▸ TASK OBJECTIVE
Collect from the data below each line with "computer".

[Stored items from a collection]
╭──

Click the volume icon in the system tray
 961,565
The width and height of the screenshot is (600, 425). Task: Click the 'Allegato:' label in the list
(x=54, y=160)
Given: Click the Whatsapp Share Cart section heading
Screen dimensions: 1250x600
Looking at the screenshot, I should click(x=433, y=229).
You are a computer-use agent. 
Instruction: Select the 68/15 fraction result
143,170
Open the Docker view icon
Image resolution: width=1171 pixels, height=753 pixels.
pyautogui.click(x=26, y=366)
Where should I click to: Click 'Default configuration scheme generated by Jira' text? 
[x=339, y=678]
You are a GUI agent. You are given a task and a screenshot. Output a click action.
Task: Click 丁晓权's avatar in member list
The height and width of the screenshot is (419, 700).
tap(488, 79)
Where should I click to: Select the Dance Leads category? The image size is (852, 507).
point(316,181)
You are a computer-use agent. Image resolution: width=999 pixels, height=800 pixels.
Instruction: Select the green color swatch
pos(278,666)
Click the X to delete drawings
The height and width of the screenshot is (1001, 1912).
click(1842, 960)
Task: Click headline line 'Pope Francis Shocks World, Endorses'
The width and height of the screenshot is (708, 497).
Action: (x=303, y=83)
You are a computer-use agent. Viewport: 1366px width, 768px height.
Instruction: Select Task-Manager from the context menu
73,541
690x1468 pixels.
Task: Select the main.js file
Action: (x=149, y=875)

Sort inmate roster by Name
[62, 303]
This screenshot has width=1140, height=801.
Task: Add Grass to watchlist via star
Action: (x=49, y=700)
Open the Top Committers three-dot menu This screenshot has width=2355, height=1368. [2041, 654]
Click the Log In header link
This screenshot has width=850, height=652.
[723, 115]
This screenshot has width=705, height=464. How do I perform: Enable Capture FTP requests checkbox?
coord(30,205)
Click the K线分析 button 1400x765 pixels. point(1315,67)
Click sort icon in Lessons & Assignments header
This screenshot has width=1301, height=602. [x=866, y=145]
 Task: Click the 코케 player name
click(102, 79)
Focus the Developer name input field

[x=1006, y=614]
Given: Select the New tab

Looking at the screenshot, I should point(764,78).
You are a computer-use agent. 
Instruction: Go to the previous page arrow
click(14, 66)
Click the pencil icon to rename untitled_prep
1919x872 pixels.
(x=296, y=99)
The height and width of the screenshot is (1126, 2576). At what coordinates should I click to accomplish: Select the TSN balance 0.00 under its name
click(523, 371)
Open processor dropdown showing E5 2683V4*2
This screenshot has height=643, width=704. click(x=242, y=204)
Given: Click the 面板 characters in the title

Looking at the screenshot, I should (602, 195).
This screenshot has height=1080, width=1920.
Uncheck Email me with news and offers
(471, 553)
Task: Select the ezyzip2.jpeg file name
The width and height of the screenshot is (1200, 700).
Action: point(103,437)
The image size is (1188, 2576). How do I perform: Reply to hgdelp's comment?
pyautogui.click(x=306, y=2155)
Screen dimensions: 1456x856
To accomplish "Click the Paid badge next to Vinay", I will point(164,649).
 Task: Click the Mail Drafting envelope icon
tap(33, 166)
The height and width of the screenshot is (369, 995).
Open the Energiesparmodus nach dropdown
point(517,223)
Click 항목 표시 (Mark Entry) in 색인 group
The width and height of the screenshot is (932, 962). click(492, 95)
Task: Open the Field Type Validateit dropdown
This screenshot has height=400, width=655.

╰──

▸ RESULT
You are a computer-use agent. 
You are a computer-use agent. Image resolution: width=999 pixels, height=800 pixels.
You are a computer-use agent. Viewport: 1366px width, 768px height.
You are a computer-use agent. 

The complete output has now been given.